▸ WORK TO BE COMPLETED
Each line of the records below that holds "dimensions" should be copied out.

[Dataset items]
══════

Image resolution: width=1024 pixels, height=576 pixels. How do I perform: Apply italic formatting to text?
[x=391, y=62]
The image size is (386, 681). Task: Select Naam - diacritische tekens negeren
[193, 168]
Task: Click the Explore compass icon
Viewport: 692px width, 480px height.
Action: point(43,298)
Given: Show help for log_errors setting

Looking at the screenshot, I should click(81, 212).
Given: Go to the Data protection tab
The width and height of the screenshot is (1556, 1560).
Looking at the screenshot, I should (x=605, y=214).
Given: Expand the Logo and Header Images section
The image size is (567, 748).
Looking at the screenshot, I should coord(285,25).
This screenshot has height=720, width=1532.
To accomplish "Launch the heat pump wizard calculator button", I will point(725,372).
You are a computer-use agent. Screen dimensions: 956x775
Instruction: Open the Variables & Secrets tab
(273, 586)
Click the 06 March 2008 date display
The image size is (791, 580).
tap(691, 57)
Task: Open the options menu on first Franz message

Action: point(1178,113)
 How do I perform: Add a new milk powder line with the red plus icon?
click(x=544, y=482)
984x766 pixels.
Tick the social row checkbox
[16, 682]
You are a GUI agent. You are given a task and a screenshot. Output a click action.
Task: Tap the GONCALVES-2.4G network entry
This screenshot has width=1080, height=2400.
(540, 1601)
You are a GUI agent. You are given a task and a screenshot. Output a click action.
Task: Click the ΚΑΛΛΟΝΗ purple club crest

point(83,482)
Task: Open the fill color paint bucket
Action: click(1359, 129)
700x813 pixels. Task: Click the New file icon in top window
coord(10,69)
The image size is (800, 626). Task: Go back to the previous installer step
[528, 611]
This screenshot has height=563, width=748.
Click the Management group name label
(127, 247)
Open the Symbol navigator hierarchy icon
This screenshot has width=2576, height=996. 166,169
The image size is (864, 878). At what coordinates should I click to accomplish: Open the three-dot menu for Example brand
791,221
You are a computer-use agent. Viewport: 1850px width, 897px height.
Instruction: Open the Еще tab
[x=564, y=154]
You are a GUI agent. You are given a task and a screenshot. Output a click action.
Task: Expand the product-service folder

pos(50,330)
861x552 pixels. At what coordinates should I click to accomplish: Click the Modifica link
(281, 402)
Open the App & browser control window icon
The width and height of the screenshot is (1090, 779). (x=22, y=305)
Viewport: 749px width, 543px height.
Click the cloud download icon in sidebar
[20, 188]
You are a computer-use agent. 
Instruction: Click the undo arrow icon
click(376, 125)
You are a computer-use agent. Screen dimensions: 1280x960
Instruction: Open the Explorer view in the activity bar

══════

▸ WRITTEN RESPONSE
You are a computer-use agent. Screen dimensions: 956x775
You are a computer-use agent. Screen dimensions: 1280x960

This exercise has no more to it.